The building at 175 West Jackson Boulevard, home to financial firms and the Chicago office of the U.S. Securities and Exchange Commission, faces “imminent default” as it struggles to stay current on debt payments. Brookfield Asset Management has $258.6 million of debt on the property in two commercial mortgage-backed securities. The loan was transferred in November to LNR Partners, the special servicer in charge of overseeing a workout.
And location isn’t just a cliche when it comes to determining which properties thrive and which struggle. The Fulton Market area has benefited as tenants upgrade their space. It’s also where most new office development is taking place.
“Workplace patterns have changed most dramatically,’’ said Joseph Schwieterman, a DePaul University professor who focuses on urban planning and directs the Chaddick Institute for Metropolitan Development. “You’ll see more clients either downsizing or moving to less costly spaces since the offices won’t be nearly as intensively utilized as before. So they’re going to be shopping based on price, and that puts building owners in a tough spot. They have to modernize, but they have to do it without pushing up rents a great deal.”

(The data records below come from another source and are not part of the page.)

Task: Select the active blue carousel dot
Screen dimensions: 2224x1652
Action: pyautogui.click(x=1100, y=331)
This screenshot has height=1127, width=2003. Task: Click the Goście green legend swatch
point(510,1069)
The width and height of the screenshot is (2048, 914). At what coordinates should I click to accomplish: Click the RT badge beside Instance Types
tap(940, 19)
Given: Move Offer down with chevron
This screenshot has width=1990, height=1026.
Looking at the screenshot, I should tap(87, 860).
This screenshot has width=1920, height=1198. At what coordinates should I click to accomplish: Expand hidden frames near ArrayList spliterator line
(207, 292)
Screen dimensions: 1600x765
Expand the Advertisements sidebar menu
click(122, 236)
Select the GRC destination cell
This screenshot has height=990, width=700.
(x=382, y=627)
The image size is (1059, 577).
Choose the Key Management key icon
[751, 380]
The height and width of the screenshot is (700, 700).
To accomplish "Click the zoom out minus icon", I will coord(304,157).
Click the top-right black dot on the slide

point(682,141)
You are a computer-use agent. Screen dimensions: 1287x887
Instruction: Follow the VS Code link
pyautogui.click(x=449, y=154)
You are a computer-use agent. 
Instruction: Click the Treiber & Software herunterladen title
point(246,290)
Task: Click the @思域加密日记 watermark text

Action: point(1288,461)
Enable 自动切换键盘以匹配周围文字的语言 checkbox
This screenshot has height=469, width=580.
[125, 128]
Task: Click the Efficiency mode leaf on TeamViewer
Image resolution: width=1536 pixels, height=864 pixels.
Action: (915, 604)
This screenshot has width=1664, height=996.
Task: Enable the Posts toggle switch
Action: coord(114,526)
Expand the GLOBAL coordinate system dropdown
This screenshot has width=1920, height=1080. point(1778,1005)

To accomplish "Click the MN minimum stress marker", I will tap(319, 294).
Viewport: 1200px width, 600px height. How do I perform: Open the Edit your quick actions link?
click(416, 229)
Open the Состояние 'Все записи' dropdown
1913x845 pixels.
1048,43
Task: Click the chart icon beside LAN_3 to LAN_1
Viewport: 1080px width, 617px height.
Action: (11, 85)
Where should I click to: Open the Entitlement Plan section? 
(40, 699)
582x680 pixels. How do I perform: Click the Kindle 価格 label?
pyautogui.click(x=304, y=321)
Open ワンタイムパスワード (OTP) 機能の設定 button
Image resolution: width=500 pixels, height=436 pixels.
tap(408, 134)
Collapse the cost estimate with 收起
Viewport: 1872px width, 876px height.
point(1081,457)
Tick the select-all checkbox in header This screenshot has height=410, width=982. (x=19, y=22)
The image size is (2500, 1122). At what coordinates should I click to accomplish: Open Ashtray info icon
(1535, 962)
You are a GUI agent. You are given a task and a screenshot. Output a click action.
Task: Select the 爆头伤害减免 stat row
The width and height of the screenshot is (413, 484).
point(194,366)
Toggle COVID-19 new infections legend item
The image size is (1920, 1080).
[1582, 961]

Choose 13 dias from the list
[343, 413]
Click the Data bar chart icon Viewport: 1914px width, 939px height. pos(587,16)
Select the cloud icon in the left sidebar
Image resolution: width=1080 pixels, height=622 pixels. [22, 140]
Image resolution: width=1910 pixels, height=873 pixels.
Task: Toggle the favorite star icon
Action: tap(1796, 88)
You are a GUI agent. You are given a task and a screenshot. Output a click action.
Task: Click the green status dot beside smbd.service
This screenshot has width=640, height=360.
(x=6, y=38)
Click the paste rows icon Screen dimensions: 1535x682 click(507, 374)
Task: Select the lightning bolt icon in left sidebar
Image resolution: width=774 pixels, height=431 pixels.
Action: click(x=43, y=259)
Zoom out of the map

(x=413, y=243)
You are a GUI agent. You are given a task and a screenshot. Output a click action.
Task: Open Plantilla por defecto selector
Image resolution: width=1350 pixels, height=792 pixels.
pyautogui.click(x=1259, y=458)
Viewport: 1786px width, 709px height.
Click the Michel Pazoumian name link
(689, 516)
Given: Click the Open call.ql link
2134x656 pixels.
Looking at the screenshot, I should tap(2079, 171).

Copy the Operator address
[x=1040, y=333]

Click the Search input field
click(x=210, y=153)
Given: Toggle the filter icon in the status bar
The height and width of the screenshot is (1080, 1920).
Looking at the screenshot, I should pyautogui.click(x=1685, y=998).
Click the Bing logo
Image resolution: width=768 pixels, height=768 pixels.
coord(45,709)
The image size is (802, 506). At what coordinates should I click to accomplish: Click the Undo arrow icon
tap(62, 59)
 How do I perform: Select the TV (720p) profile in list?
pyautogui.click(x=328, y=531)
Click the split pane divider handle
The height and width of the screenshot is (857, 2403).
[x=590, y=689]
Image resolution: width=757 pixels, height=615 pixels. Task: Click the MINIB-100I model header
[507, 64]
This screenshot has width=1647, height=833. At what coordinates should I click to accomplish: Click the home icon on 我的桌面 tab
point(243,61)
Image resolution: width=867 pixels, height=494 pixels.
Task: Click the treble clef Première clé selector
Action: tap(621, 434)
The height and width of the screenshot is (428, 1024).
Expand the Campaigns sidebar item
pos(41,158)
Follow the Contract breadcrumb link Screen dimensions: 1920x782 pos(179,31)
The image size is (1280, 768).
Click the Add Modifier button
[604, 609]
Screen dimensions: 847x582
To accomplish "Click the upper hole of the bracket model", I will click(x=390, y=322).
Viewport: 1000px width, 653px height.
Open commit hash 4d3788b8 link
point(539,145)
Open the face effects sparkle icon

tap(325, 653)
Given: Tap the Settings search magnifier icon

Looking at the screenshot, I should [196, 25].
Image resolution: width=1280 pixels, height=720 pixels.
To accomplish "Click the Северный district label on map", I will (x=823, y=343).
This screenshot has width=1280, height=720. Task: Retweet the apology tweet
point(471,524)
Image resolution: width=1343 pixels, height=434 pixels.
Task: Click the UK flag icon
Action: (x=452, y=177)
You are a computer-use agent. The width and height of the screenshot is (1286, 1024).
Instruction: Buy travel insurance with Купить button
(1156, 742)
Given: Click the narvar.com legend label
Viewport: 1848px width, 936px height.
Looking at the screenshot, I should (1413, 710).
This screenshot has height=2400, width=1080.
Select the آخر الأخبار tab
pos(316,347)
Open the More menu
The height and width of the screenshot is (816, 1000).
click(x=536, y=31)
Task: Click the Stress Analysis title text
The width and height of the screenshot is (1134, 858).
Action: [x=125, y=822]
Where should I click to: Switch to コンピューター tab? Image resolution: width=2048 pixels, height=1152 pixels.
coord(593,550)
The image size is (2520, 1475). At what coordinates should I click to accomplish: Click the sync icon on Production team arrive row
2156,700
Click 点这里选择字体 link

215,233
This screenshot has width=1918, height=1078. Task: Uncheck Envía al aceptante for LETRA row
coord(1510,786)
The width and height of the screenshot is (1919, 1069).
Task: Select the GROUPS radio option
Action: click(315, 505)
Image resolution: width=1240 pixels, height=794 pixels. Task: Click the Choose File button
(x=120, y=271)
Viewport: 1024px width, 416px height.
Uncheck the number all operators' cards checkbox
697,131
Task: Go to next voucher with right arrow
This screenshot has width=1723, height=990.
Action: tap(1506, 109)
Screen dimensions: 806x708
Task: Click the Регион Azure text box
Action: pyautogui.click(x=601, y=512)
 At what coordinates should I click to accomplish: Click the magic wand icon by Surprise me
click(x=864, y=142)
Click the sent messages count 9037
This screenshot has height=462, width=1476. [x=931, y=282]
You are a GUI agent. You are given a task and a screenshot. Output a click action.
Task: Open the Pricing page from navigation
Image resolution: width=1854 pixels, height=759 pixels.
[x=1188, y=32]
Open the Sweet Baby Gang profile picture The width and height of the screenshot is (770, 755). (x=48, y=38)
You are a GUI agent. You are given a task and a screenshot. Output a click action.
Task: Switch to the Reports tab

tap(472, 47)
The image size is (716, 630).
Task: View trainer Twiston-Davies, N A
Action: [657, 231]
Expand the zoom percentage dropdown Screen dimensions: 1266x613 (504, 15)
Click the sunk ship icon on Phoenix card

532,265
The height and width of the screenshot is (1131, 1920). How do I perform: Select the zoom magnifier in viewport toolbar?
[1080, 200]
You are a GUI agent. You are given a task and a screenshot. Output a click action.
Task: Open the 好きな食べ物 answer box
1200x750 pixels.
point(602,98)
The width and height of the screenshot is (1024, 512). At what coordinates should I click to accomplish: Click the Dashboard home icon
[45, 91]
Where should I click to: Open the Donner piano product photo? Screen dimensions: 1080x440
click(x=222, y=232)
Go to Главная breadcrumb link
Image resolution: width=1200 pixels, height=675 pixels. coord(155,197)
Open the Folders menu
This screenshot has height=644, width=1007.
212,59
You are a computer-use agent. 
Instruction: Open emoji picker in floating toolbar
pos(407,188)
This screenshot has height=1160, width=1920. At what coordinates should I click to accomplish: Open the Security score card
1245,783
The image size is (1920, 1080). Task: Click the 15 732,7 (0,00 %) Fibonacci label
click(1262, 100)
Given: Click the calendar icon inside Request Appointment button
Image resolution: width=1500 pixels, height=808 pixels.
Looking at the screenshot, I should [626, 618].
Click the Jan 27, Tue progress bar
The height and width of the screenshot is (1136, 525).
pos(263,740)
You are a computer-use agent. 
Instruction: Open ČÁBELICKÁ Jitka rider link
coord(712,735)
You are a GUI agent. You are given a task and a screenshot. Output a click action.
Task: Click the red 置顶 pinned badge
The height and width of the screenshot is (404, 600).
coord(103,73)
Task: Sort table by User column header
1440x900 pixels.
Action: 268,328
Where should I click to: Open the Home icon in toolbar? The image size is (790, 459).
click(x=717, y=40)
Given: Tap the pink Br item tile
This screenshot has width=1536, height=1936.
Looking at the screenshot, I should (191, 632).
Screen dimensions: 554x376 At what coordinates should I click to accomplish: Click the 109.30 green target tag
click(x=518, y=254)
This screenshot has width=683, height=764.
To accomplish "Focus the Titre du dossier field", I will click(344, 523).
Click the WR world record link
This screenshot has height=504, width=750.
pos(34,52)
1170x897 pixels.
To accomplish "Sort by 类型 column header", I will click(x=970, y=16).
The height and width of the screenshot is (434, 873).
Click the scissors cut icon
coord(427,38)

Already, office building owners are trying to convert some older properties to residential. Yet tearing out walls and replacing old floor plans isn’t a quick process. Some offices, especially in close-in suburbs, are also being converted to warehouses as e-commerce drives demand for so-called last mile locations.
Nevada industrial developer Dermody Properties agreed in November to pay $232 million for Allstate’s suburban Chicago campus. It plans to transform the site into 3.2 million square feet of warehouses.
Meanwhile, foreclosures and discounted sales of distressed properties have moved slowly as building owners agonize about whether the end of the pandemic and an eventual recovery is even in sight. Their patience — and ability to survive and service their debt — is dwindling.
“It will definitely get worse before it gets better,’’ said RSM’s Dietzel. “We’re just starting to see the beginning of foreclosures. Buildings have been sort of hanging in there. But as this pandemic continues, and people are not returning to the office, I think owners may be getting to that point of pain going from hanging in there to saying this turnaround is going to be too long and making the decision to walk away.”